### Pixel coordinate grounding data

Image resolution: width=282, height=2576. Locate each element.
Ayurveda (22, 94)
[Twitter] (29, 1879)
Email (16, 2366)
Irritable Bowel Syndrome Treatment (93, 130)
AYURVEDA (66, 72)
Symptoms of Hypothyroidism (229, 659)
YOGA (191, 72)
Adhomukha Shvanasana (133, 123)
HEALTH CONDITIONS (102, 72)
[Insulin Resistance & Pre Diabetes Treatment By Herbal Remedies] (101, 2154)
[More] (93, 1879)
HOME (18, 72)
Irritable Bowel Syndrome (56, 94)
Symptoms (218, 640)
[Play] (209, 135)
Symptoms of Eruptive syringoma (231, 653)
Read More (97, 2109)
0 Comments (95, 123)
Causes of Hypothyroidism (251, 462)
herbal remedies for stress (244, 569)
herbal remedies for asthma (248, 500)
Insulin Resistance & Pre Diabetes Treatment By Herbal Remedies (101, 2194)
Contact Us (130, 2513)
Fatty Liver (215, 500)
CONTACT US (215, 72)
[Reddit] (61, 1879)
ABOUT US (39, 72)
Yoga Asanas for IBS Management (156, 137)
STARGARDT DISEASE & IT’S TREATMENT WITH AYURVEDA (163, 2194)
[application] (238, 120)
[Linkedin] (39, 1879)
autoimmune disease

### TASK TO CARRY OUT
Please write out, exactly as they appear, the lines from the line containing "Irritable Bowel Syndrome Treatment (93, 130)" through the last line of the records above, both included.

### YOUR SOLUTION
Irritable Bowel Syndrome Treatment (93, 130)
AYURVEDA (66, 72)
Symptoms of Hypothyroidism (229, 659)
YOGA (191, 72)
Adhomukha Shvanasana (133, 123)
HEALTH CONDITIONS (102, 72)
[Insulin Resistance & Pre Diabetes Treatment By Herbal Remedies] (101, 2154)
[More] (93, 1879)
HOME (18, 72)
Irritable Bowel Syndrome (56, 94)
Symptoms (218, 640)
[Play] (209, 135)
Symptoms of Eruptive syringoma (231, 653)
Read More (97, 2109)
0 Comments (95, 123)
Causes of Hypothyroidism (251, 462)
herbal remedies for stress (244, 569)
herbal remedies for asthma (248, 500)
Insulin Resistance & Pre Diabetes Treatment By Herbal Remedies (101, 2194)
Contact Us (130, 2513)
Fatty Liver (215, 500)
CONTACT US (215, 72)
[Reddit] (61, 1879)
ABOUT US (39, 72)
Yoga Asanas for IBS Management (156, 137)
STARGARDT DISEASE & IT’S TREATMENT WITH AYURVEDA (163, 2194)
[application] (238, 120)
[Linkedin] (39, 1879)
autoimmune disease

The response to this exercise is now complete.